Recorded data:
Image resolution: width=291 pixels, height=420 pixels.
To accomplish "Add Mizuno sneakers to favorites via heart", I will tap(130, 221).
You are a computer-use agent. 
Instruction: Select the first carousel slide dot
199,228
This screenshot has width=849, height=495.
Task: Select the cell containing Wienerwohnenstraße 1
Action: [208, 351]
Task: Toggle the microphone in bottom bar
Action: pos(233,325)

* * *

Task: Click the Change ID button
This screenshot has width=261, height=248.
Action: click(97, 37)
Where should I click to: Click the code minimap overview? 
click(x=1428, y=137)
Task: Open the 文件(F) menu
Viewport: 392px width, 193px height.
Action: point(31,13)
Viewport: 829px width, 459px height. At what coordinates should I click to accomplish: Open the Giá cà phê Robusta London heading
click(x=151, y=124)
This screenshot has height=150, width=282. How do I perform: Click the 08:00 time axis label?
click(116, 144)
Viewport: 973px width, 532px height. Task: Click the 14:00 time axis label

What the task requires = For this task, write out exactly the lines of the entries above, starting at the line with "Image resolution: width=291" and ending at the line with "You are a computer-use agent.", both included, and no others.

Task solution =
Image resolution: width=291 pixels, height=420 pixels.
To accomplish "Add Mizuno sneakers to favorites via heart", I will tap(130, 221).
You are a computer-use agent. 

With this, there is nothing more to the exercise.